The raid, which began as a comedy of errors, ended as a military fiasco. Among those killed by Confederate defenders was Colonel Dahlgren, on whose body was found an order describing the true purpose of the raid — "the city [Richmond] must be destroyed and Jeff Davis and cabinet killed." (While supporters of Lincoln, past and present, have naturally attempted to dismiss the Dahlgren order as a Confederate forgery, the investigations of historian Stephen Sears, author of Controversies & Commanders: Dispatches From the Army of the Potomac (Houghton Mifflin) suggest that the document is authentic.)

Such an act would be entirely consistent with how Lincoln waged his war against the South. It is more than likely that an increasingly desperate and despondent Lincoln sought his reelection in the political assassination of his Confederate counterpart.

The precedent Lincoln established was adopted by the U.S. government during the Cold War. Executing political assassinations is the responsibility of the CIA under the supervision of an oversight committee called the Special Group, located in the Old Executive Office Building.

The permanent members of the Special Group — the national security advisor, the chairman of the Joint Chiefs of Staff, the deputy secretary of defense, the undersecretary of state for political affairs, and the director of central intelligence — underscore the fact that political assassinations are foreign-policy directives, not operations by rogue agents. To ensure plausible deniability, the CIA often employs citizens of the targeted regime, frequently military officers, to perform the actual assassinations.

There are two types of political assassinations. One is the classic assassination of a head of state or a charismatic political leader Washington considers a threat to American interests. There is a long list of those whom the U.S. government allegedly has assassinated or planned to:

Allende of Chile; Caamano of the Dominican Republic; Castro of Cuba; Cho En-lai of China; De Gaulle of France; d'Escoto of Nicaragua; Diem of South Vietnam; Dlimi of Morocco; Duvalier of Haiti; Fadlallah of Lebanon; Figueres of Costa Rica; Guevara of Cuba; Hussein of Iraq; Kassem of Iraq; Khadaffi of Libya; Kim Il Sung of North Korea; Khomeini of Iran; Kim Koo of South Korea; Lumumba of the Congo; Makarios of Cyprus; Manley of Jamaica; Milosevic of Yugoslavia; Mossadegh of Iran; Mujibur of Bangladesh; Nasser of Egypt; Nehru of India; Noriega of Panama; Recto of the Philippines; Schneider of Chile; Sihanouk of Cambodia; Sukarno of Indonesia; Torres of Bolivia; Torrijos of Panama; Trujillo of the Dominican Republic; and a number of political figures in West Germany.

(Data drawn from a collection)
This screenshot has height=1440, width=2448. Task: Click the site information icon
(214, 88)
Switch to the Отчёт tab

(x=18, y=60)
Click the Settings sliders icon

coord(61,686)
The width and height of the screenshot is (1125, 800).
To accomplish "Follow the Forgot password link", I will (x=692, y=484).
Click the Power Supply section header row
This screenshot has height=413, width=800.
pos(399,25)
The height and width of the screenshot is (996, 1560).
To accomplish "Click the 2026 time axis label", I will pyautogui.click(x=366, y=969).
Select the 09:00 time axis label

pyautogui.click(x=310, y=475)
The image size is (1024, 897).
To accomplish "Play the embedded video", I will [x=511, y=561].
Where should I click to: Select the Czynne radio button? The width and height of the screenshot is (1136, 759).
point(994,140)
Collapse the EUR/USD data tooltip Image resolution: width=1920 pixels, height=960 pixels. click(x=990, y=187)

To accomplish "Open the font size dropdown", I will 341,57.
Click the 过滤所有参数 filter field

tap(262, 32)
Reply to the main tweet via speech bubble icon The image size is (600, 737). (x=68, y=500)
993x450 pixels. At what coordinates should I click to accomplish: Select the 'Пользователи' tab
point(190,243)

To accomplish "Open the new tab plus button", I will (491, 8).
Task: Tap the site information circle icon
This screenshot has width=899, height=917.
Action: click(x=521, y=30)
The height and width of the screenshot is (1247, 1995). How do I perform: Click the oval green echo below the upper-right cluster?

> _Prompt 1_:
In the passage on political assassinations, what is the name of the oversight committee that supervises the CIA?
> _Prompt 2_:
List the permanent members of the Special Group named in the passage on political assassinations.
> _Prompt 3_:
Carry on the passage on political assassinations from its last sentence.
The entries stand apart from the passage on political assassinations.

> _Written reply 1_:
The Special Group.

> _Written reply 2_:
The national security advisor, the chairman of the Joint Chiefs of Staff, the deputy secretary of defense, the undersecretary of state for political affairs, and the director of central intelligence.

> _Written reply 3_:
The other type of political assassination is collective assassination. These are reigns of terror in which thousands presumed to be a threat to American interests are killed or "disappear." Two of the earliest and most notorious examples occurred in Southeast Asia in the 1960’s and 70’s.

After the Communist Party of Indonesia allegedly attempted a coup d'etat in 1965, the CIA provided the Indonesian military with a list of names of "communist" leaders and sympathizers to be assassinated. When it was over, between 250,000 and one million people had been killed.

Two years later, the CIA established the "Phoenix Program" in South Vietnam. Devised to neutralize local support for the Viet Cong, this program resulted in the deaths or kidnappings of between 20,000 and 80,000 South Vietnamese.

In 1976, a belated and ultimately futile attempt was made to end foreign policy by assassination. As a result of the 1975 Senate investigation into covert operations by the CIA and the subsequent public outcry over the Senate’s findings, President Gerald R. Ford signed an executive order prohibiting future political assassinations by the U.S. government.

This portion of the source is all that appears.